2.1.4. Le type de cartes.

Une fois déterminées la période et la région couvertes par mon corpus, il restait à définir précisément le type de cartes qu’il devait comprendre. La catégorie des cartes topographiques à laquelle je m’intéressais avait connu des acceptions variées selon les époques et les usages qui ne facilitaient pas une définition précise et stricte des cartes à intégrer dans mon corpus. Mon questionnement principal portant sur la représentation cartographique « scientifique » du relief, c’est-à-dire à partir de mesures instrumentales du terrain, les cartes concernées auraient dû avoir comme caractéristiques principales d’être dressées à partir de levés directs. Cette catégorisation se révélait pourtant trop rigide parce qu’elle excluait des cartes importantes dans l’évolution de la représentation détaillée du relief qui avaient été réalisées à partir de données indirectes, provenant parfois de triangulations exécutées pour d’autres réalisations cartographiques, parfois directement d’autres cartes. La définition des cartes topographiques par une fourchette d’échelles n’était pas non plus suffisamment pertinente, puisque les échelles considérées comme topographiques variaient selon les époques.

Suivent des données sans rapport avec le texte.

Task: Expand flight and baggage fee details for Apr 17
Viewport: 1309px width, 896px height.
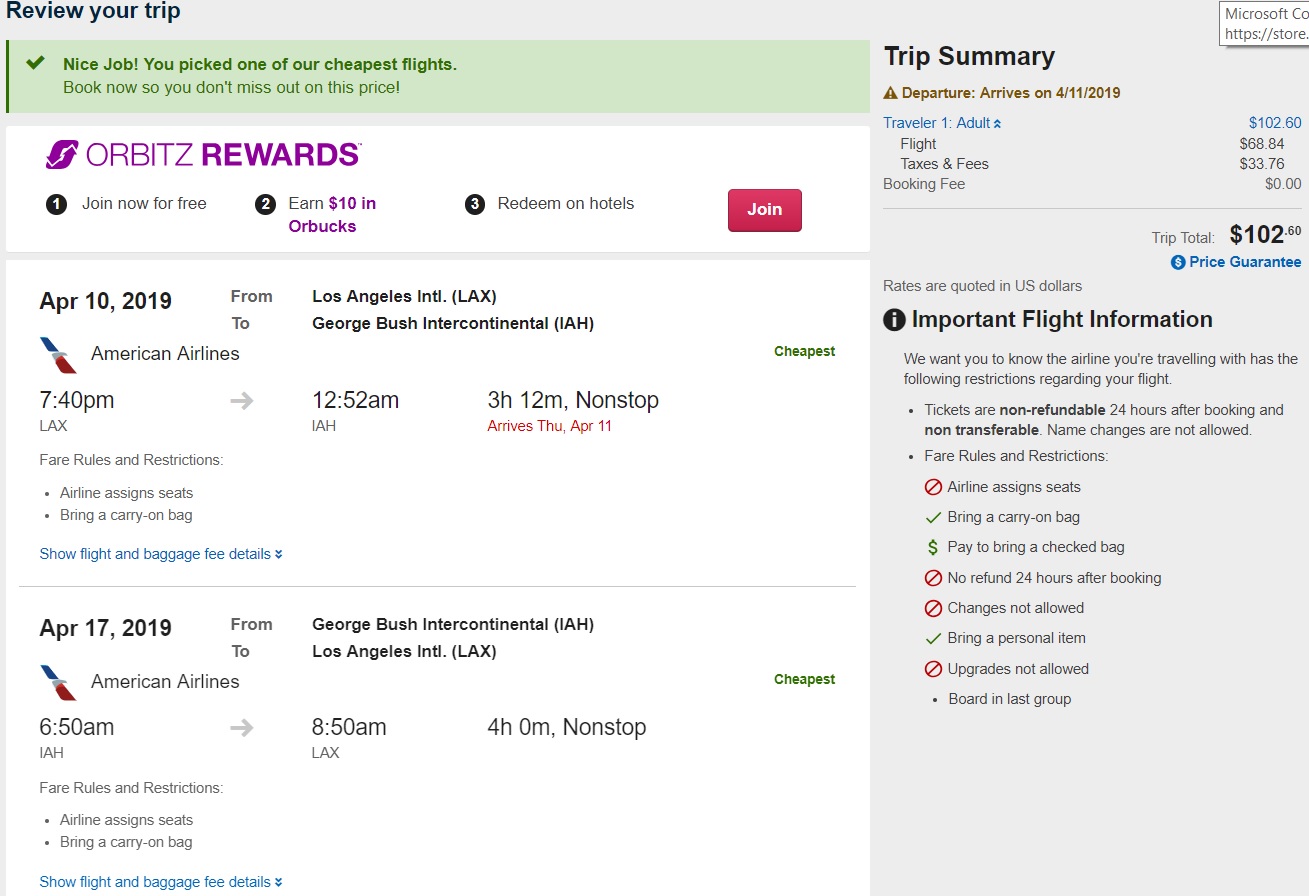Action: (x=161, y=882)
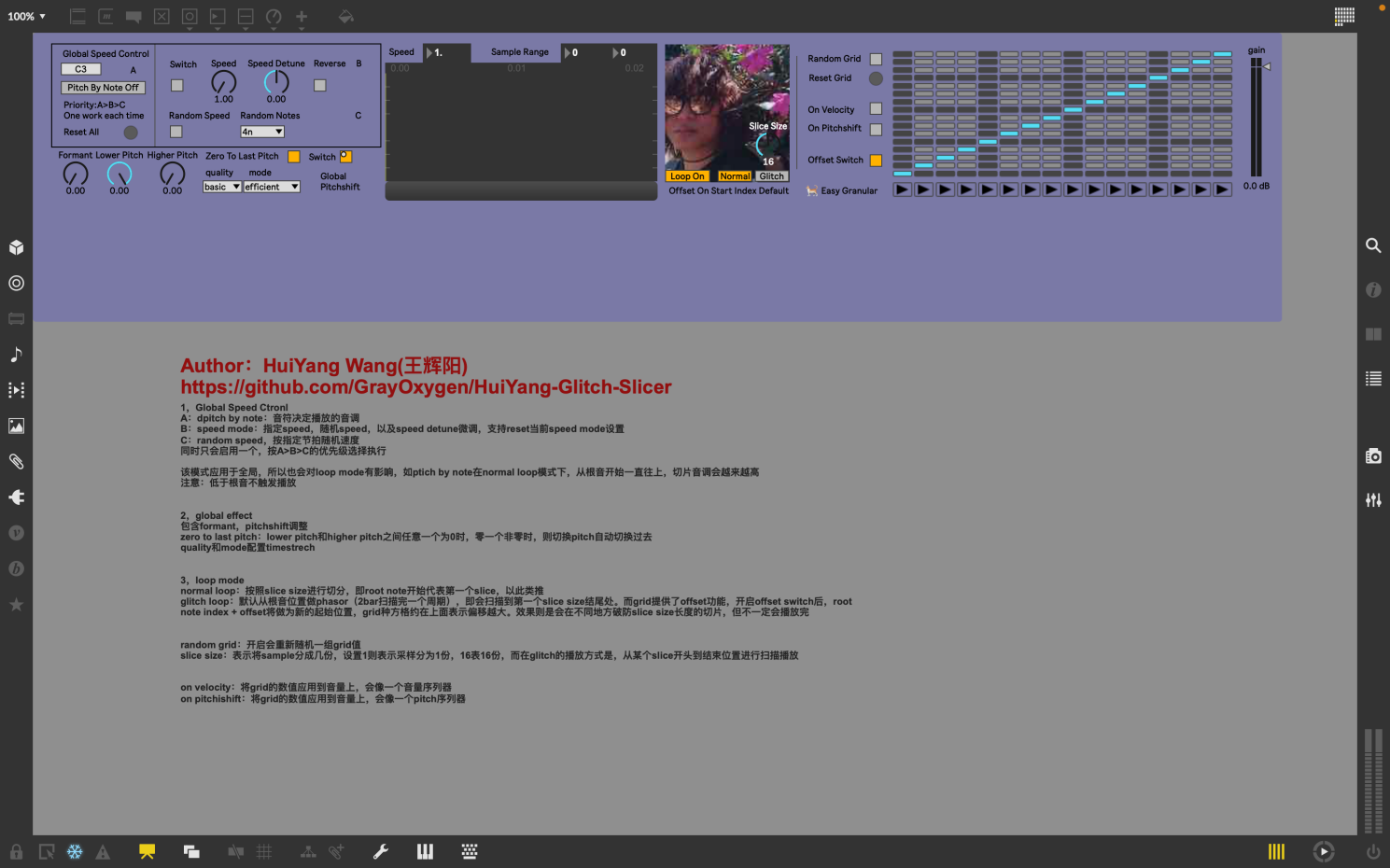Open the wrench inspector tool
Viewport: 1390px width, 868px height.
pos(381,851)
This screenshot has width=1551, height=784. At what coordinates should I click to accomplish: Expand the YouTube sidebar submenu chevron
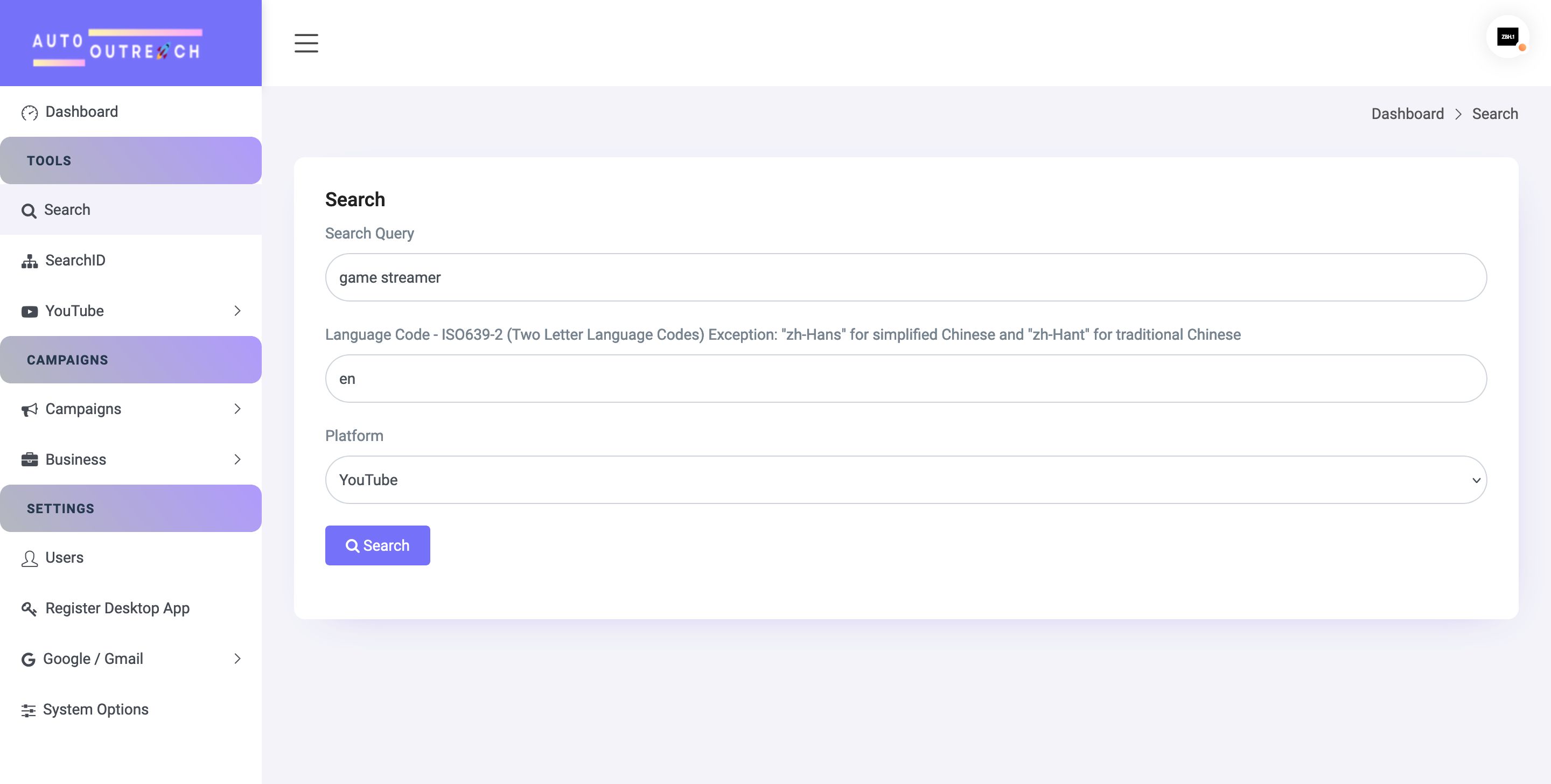pos(237,311)
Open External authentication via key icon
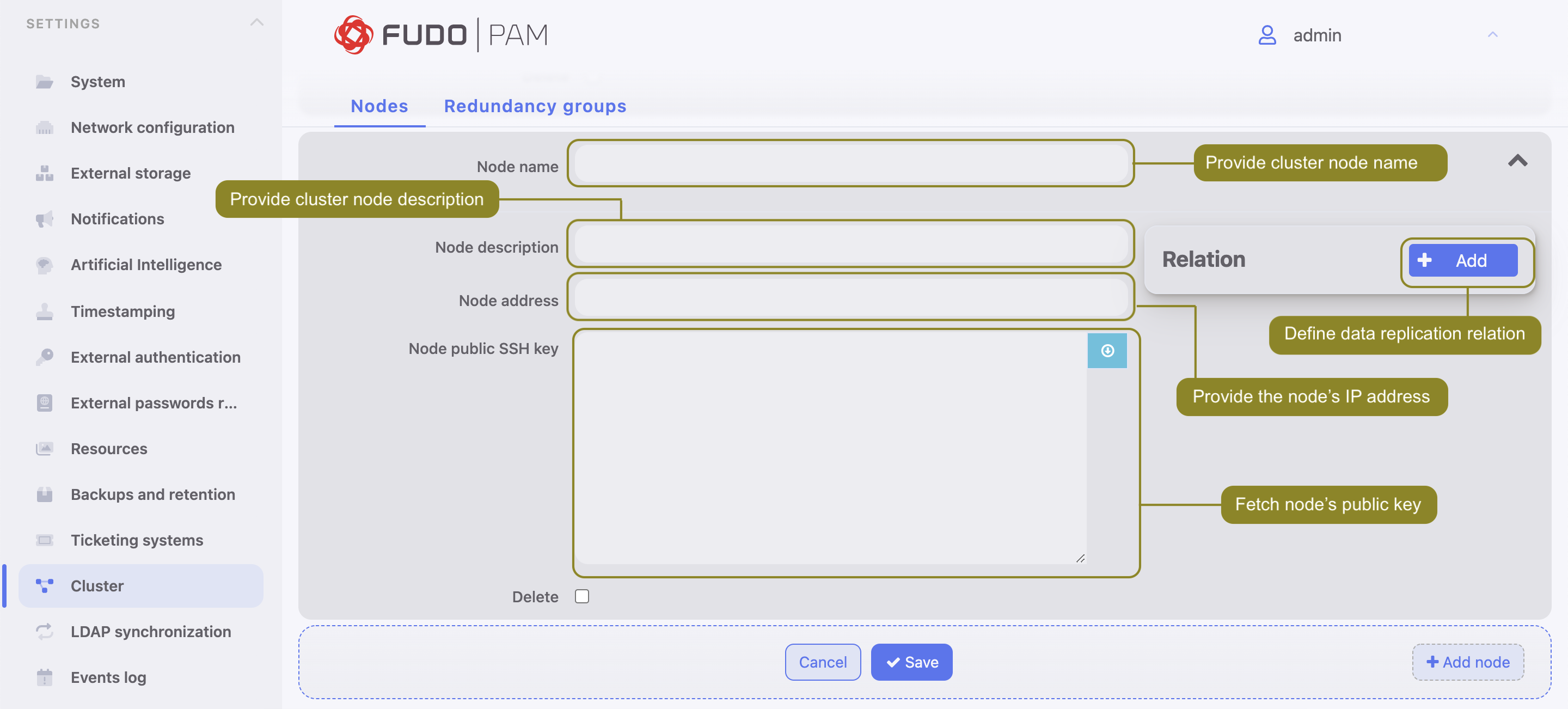The width and height of the screenshot is (1568, 709). 44,357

Devant l’impossibilité de définir les caractéristiques précises déterminant la nature topographique d’une carte, je décidai d’adopter une définition plus souple qui prenait en compte l’époque considérée : seraient incluses dans mon corpus toutes les cartes majoritairement perçues comme topographiques dans le contexte de leur publication. Jusqu’à la fin du 19e siècle, cette définition recouvrait la carte d’état-major au 1 : 80 000 et des cartes d’auteurs indépendants jusqu’à l’échelle du 1 : 100 000110. Pour le 20e siècle, elle comprenait essentiellement les cartes à une échelle supérieure au 1 : 60 000. Les cartes dérivées, c’est-à-dire dressées à partir d’autres cartes, ne furent intégrées au corpus que si elles apportaient des données supplémentaires importantes pour l’usage contemporain des cartes topographiques, par exemple les itinéraires d’alpinisme, ou si elles s’inséraient dans des séries importantes, comme les cartes publiées par l’Army map service américain pendant la deuxième guerre mondiale. Les plans industriels, à une échelle généralement supérieure au 1 : 10 000, ne furent pas retenus parce qu’ils formaient, dans la conception même des contemporains, une catégorie différente de cartographie. Les cartes géologiques ou hydrographiques furent également rejetées parce qu’elles présentaient des caractéristiques dépassant de loin la simple spécialisation. Enfin, si certaines cartes-esquisses furent intégrées au corpus parce qu’elles avaient eu une influence importante liée à la couverture d’une région encore peu cartographiée ou parce qu’elles avaient été dressées à partir de levés directs même simples, les cartes-croquis très localisées qui se multiplièrent avec le développement des topo-guides ne furent pas incorporées, principalement parce que leur représentation schématique du relief sortait du cadre d’une topographie « scientifique ».

Notes
110.

Quelques rares cartes à des échelles inférieures ont été intégrées au corpus pour leur intérêt historique dans la formation d’une cartographie indépendante (voir infra, partie 2, chapitre 2.1).